Accertamento di conformità: il Consiglio di Stato chiarisce gli effetti della DIA sulla sanatoria
In una recente sentenza, Palazzo Spada ribadisce che il rigetto della sanatoria ex art. 36 rende vincolato l’ordine di demolizione e irrilevante una DIA precedente
Quando un titolo dichiarativo, come una DIA, può essere considerato irrilevante ai fini della legittimità di un intervento edilizio?
E cosa accade quando, a distanza di anni, il privato invoca una vecchia DIA per contrastare un ordine di demolizione fondato sul diniego dell’accertamento di conformità?
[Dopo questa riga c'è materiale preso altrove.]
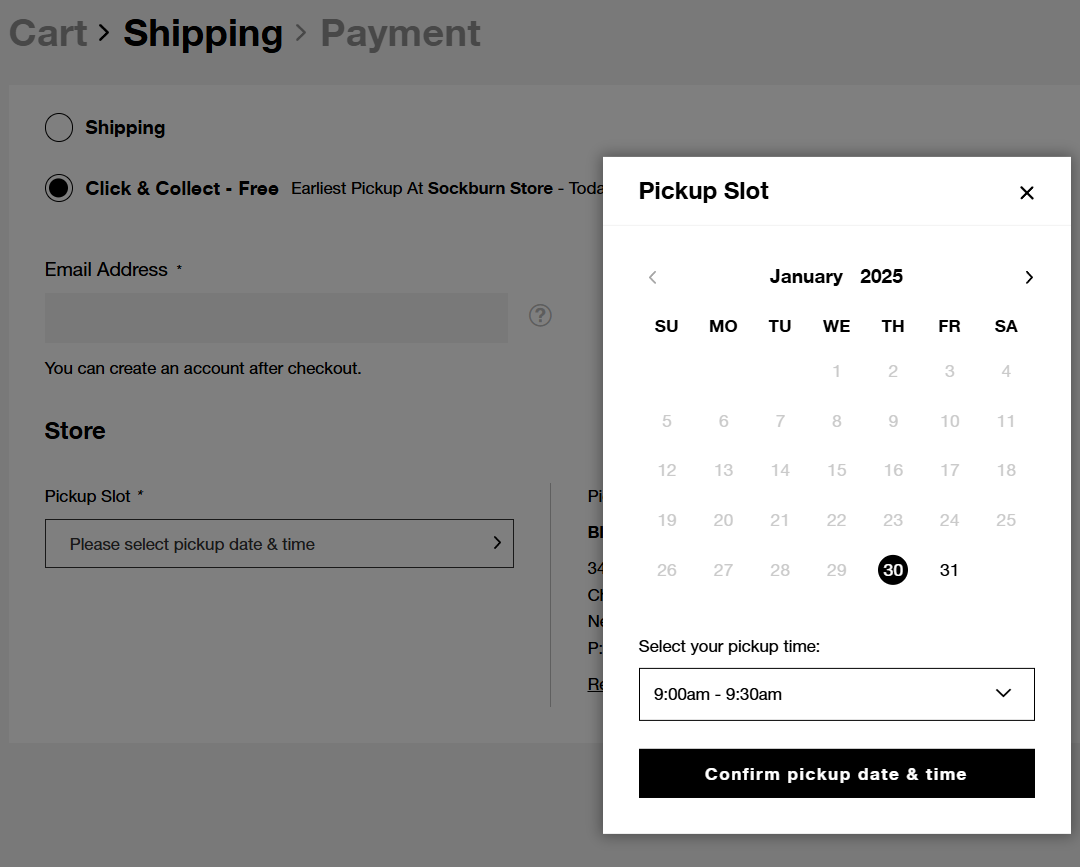The height and width of the screenshot is (867, 1080).
Task: Select January 31 on the calendar
Action: (949, 570)
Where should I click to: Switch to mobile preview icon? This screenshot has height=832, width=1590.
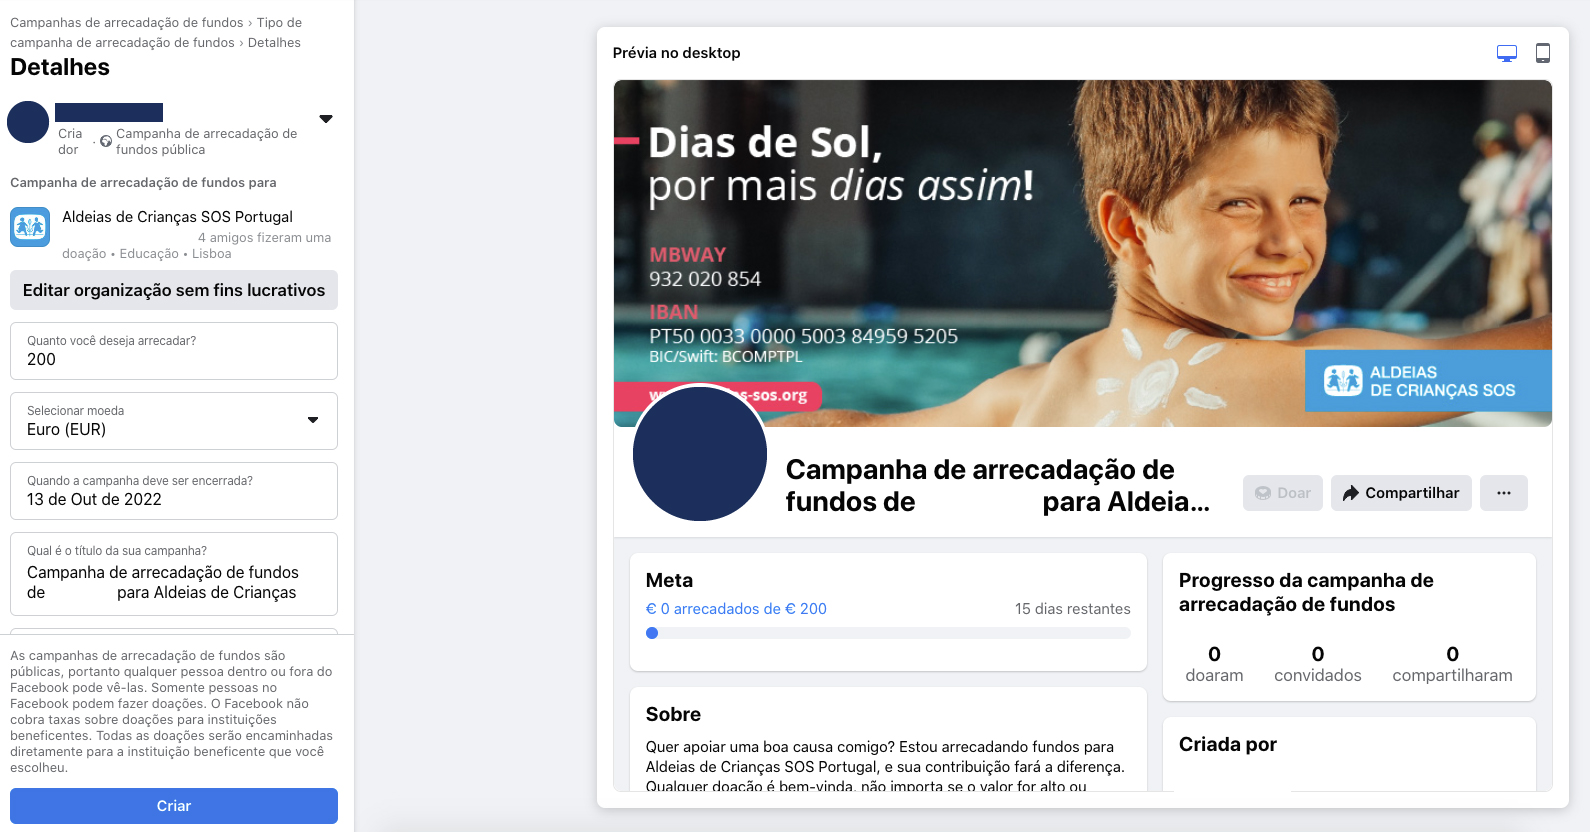(1543, 53)
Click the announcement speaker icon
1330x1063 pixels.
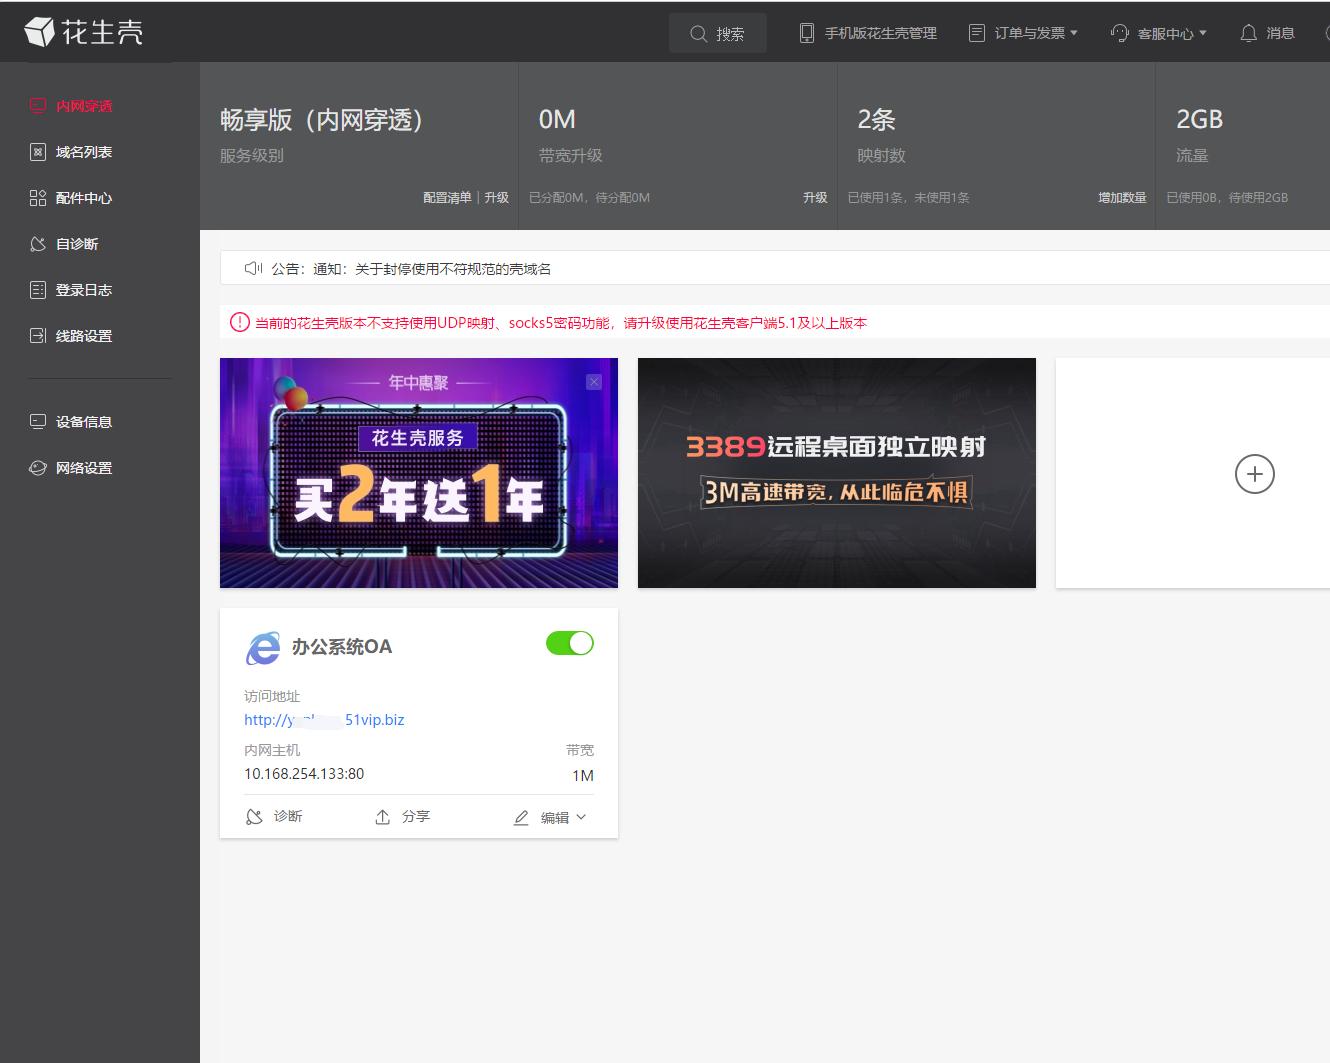pyautogui.click(x=253, y=268)
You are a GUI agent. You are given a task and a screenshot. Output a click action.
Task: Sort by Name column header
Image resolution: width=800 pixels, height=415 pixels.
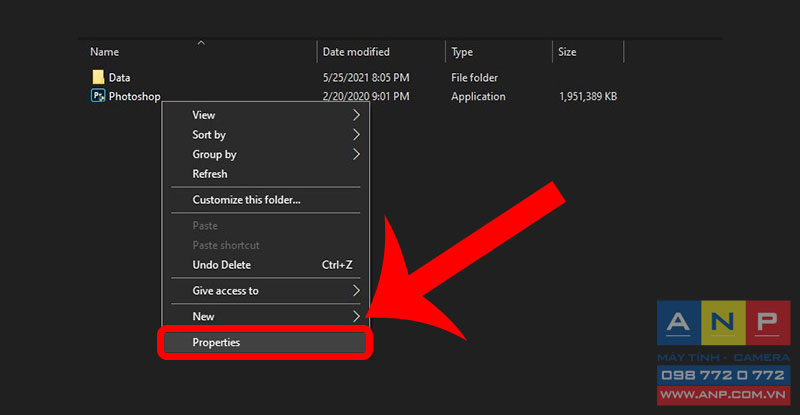[105, 52]
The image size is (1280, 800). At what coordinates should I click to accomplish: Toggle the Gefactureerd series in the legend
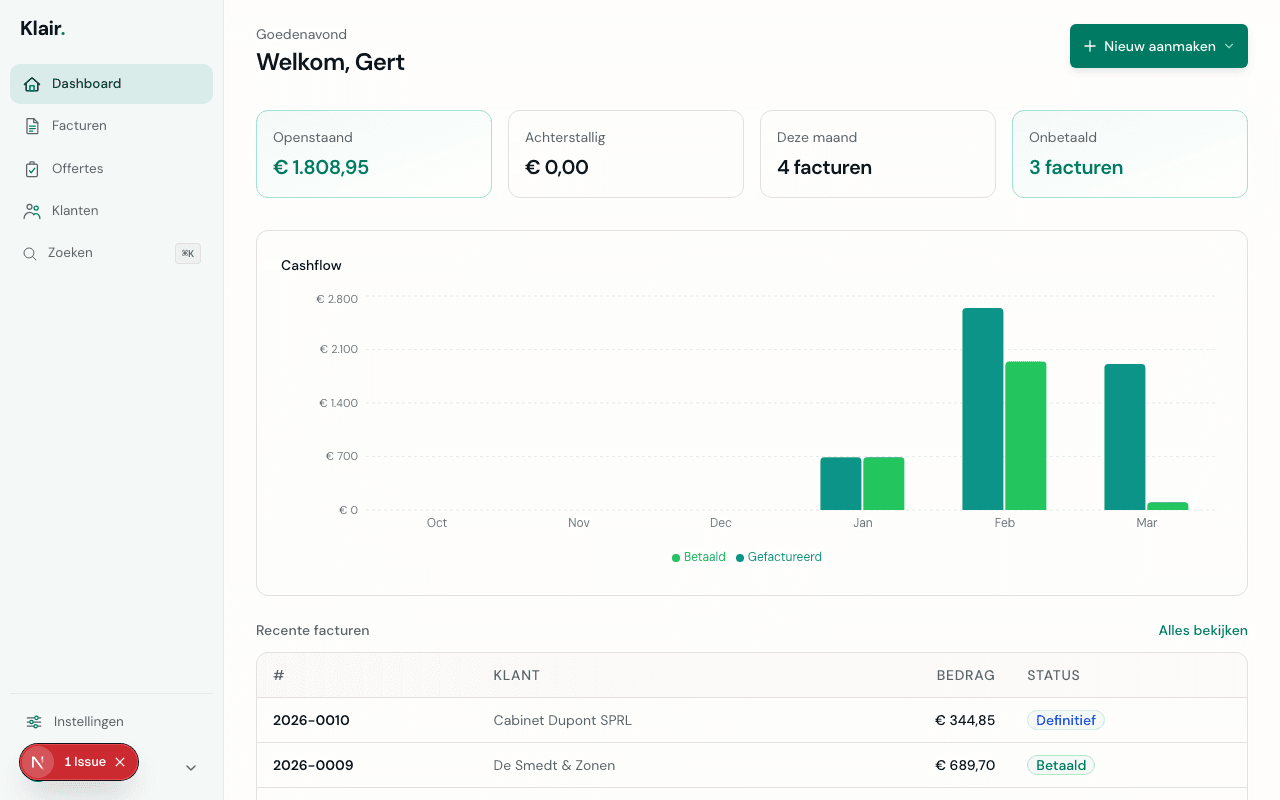(x=779, y=557)
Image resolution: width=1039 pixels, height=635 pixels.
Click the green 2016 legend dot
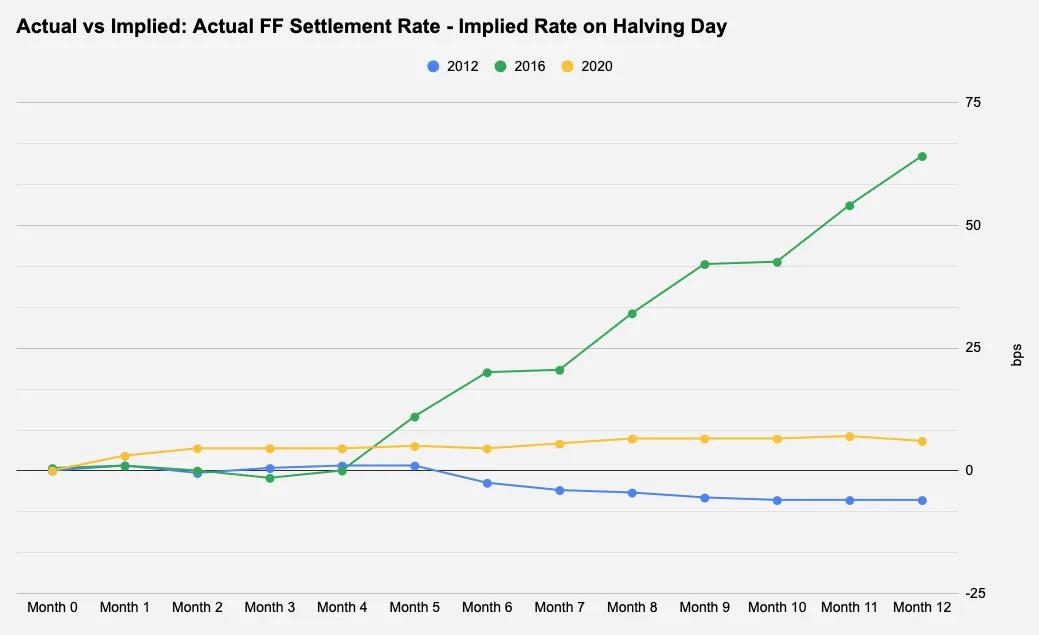[x=500, y=66]
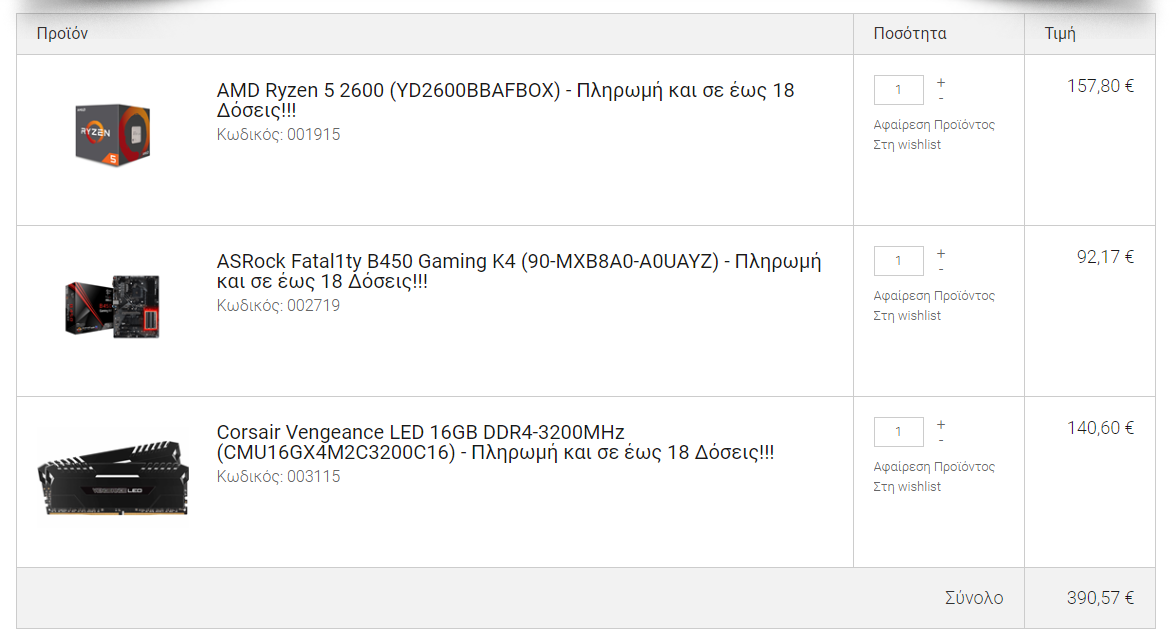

Infine, fino a che punto il tempo trascorso può incidere sull’affidamento del proprietario e sulle valutazioni della pubblica amministrazione?
Sono interrogativi che trovano una risposta chiara nella sentenza del Consiglio di Stato del 21 novembre 2025, n. 9128, chiamata a valutare la legittimità di un ordine di demolizione adottato dopo il rigetto delle istanze di accertamento di conformità.
Ordine di demolizione e accertamento di conformità: il Consiglio di Stato chiarisce perché una DIA non produce effetti
La controversia ha riguardato un immobile per il quale il proprietario aveva presentato nel 2013 due istanze di accertamento di conformità ai sensi dell’art. 36 del d.P.R. n. 380/2001, relative alla trasformazione del secondo piano da rustico/deposito in abitazione e alla trasformazione del sottotetto da volume tecnico in mansarda abitabile e alla trasformazione del piano terra da volume tecnico in abitazione e alla chiusura della scala esterna con creazione di nuova volumetria.
Il Comune aveva rigettato entrambe le istanze e il TAR aveva confermato la legittimità dei dinieghi. Parallelamente, era rimasta pendente l’ordinanza di demolizione n. 3/2016.
Gli eredi del proprietario avevano proposto appello sostenendo che le opere avrebbero dovuto considerarsi coperte da una DIA del 2004, relativa a lavori di completamento, redistribuzione interna, cambio di destinazione d’uso e sistemazioni esterne. Avevano inoltre lamentato il lungo lasso temporale trascorso e un difetto di motivazione in relazione all’interesse pubblico concreto.
Dopo che le censure erano state respinte in primo grado, i ricorrenti hanno proposto appello al Consiglio di Stato.